It's been a while since we last wrote about some of the things we've done to scale our Elixir systems to meet the needs of our community. Since then, not only has the overall size of Discord's user base grown massively, but our largest communities have individually grown even faster. With that growth, those servers started slowing down and creeping ever closer to their throughput limits. As that’s happened, we’ve continued to find many improvements to keep making them faster and pushing the limits out further. In this post we’ll talk about some of the ways we’ve scaled individual Discord servers from tens of thousands of concurrent users to approaching two million concurrent users in the past few years.

Elixir as a fanout system

Whenever something happens on Discord, such as a message being sent, or someone joining a voice channel, we need to update the UI in the client of everyone who’s online that is in the same server (also known as a “guild”). We use a single Elixir process per guild as a central routing point for everything happening on that server, and another process (a “session”) for each connected user’s client. The guild process keeps track of the sessions for users who are members of that guild, and is responsible for fanning out actions to those sessions. Once the sessions receive those updates, they’ll forward them over a websocket connection to the client.

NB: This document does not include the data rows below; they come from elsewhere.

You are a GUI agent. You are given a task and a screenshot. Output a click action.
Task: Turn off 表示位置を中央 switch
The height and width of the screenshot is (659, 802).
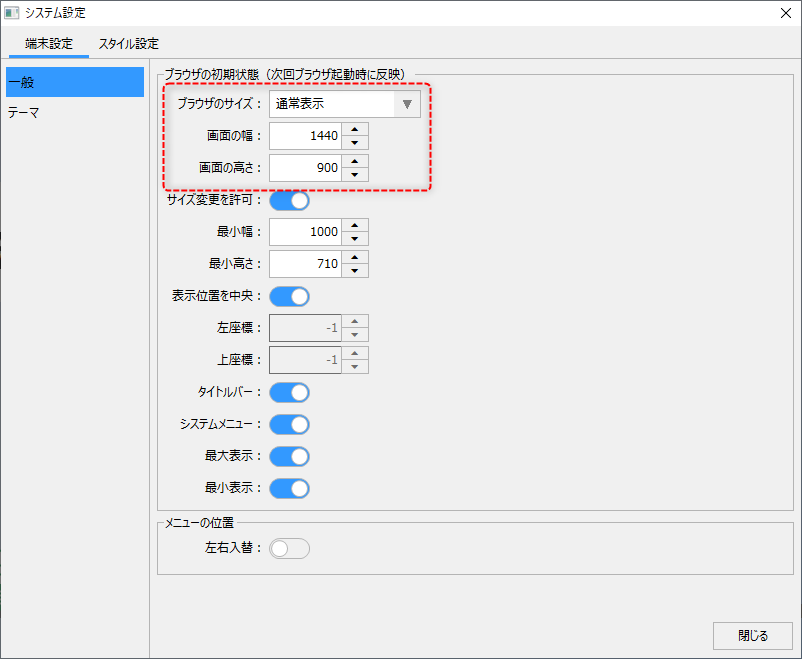pos(289,296)
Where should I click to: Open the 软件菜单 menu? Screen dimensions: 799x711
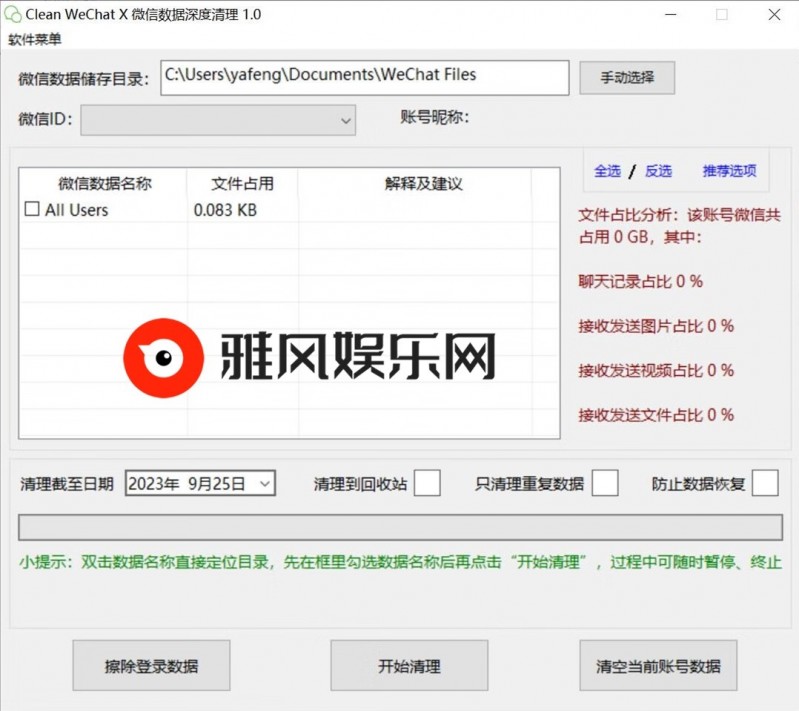(x=35, y=39)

Some actions go to everyone in the server, while others require checking permissions, which requires knowing the user’s roles as well as information about the roles and channels on that server. Why not have multiple guild processes per server? Some things need a full view: showing the list of people in a voice channel, or maintaining channel member lists, for instance.

How a message flows from the sender (left) through Discord’s systems to other users and bots in the same server. This post focuses on the Guild elixir process in the middle. Dotted lines indicate that some users in the server may not have permissions to see the message, so should not receive it.

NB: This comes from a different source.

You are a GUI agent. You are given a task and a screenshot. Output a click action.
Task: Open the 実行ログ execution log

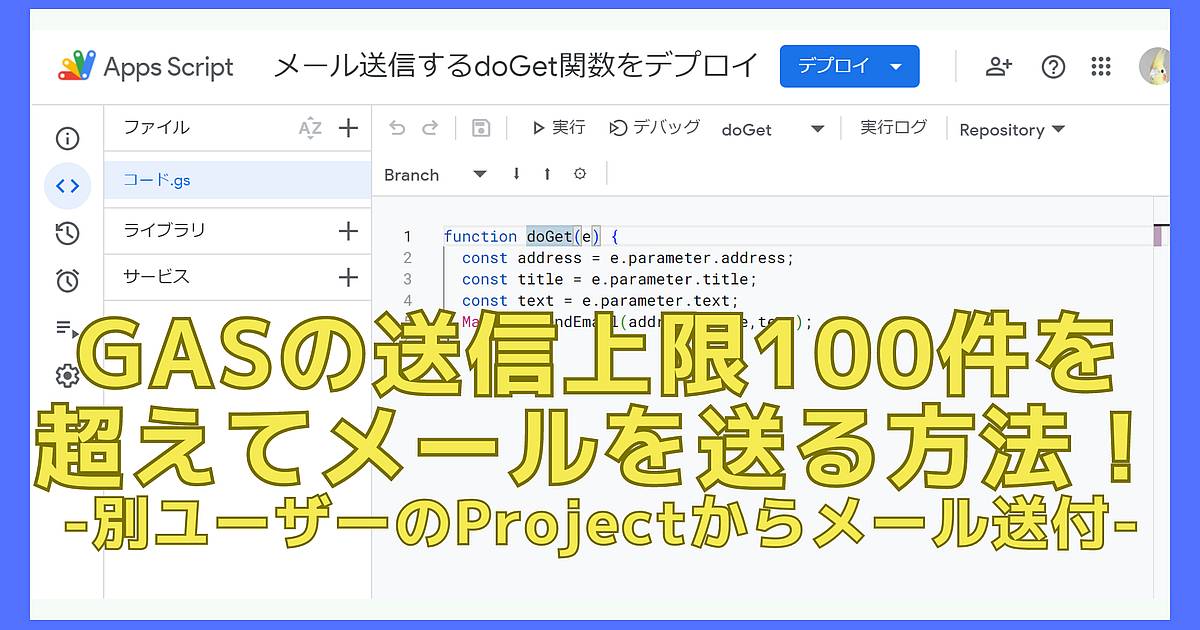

The nature of fanning out messages means the odds are against us: the amount of activity in a guild is proportional to the number of people in that server. On top of that, the amount of work needed to fan out a single message is proportional to the number of people online in that server too. That means that the amount of work needed to handle a discord server grows quadratically with the size of the server: If a server has 1000 people online, and they all were to say “I love jello” once, that’s 1 million notifications. The same thing with 10,000 people is 100 million notifications. With 100,000 people that’s 10 billion notifications to deliver!

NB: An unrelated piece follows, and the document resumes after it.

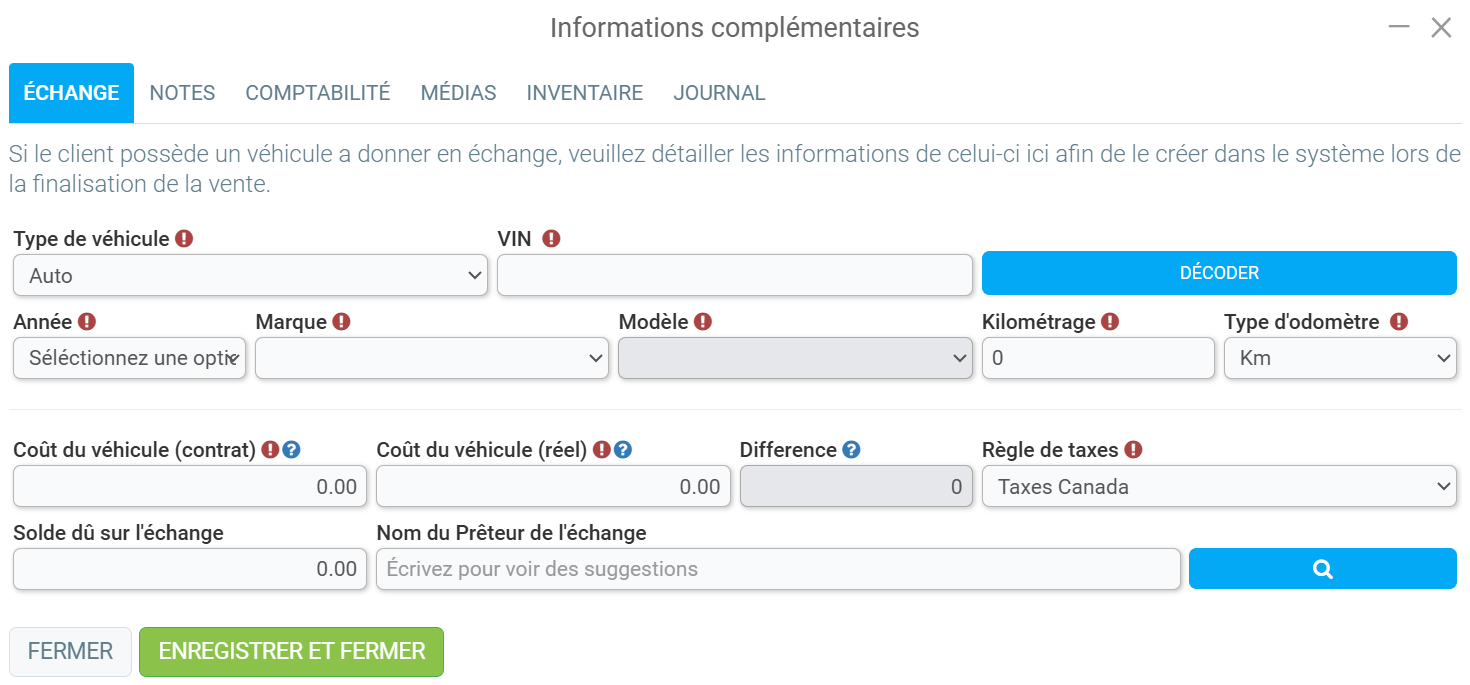Go to the Journal tab

click(x=719, y=93)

In addition to overall throughput concerns, some operations end up getting slower the larger a server is. Ensuring that we can keep almost all operations quick is important to the server feeling like it's responsive: when a message is sent, others should see it right away; when someone joins a voice channel, they should be able to start participating right away. Taking multiple seconds to process an expensive operation hurts that experience.

Knowing these challenges were standing in our way, how did we get to supporting Midjourney, which has over 10 million members, of whom over 1 million are online (and thus have a session connected to the guild) at any given time? First, it was a matter of being able to understand how our systems were performing. Once we had that data, it was a matter of finding opportunities to improve both throughput and responsiveness.

Understanding how our systems perform

Before being able to make our systems better, ensuring that we have a good sense of what they’re spending their time and RAM on is critical.

Wall time analysis

The simplest way of understanding what an Elixir process is doing is to take a stack trace with Process.info(pid, :current_stacktrace). If a process is stuck waiting on something, this is a great way to find out what. If its running code, then it's less simple, but still useful. Grabbing a thousand stacktraces, sleeping 100 milliseconds between each one, takes a couple minutes and gives you a pretty good idea of what that process is doing. This can be done for any process in an elixir system to get insights into it, and requires very little effort.

However, sometimes richer information is needed. For this, we instrumented the event processing loop of the guild processes to record how many of each type of message we receive, as well as the max/min/average/total time to process these. This means we could ignore all of the operations which account for < 1% of the total time unless they're extremely bursty. In addition to ruling out cheap operations, it helped highlight the operations which are most expensive. From there it was a matter of looking at code and stack traces to understand why those operations were slow, and what could be done about it. In the graph below, the impact of a change targeting how we handle presence updates can be clearly seen, giving us confidence in knowing that our theories are correct and helping guide us toward the next area of concern.

A line chart labeled "Guild % of time busy by message type."
Breaking out time spent by type of operation allows seeing the impact of specific changes more clearly. Here is a significant performance win on processing of presence updates (light blue line), preceded a couple days before by a smaller performance win on processing normal messages (yellow line) a couple days before.

Process Heap Memory analysis

In addition to understanding where guilds are spending their time, understanding how they're using memory is important, too. For us, memory not only affects the type of machines we should use, but also the performance of the garbage collector. For this, erts_debug.size can help. However, that function is extremely slow for large objects. To make its cost reasonable, we wrote a helper library which samples large (non-struct) maps and lists to produce estimated memory usage rather than walking every single element.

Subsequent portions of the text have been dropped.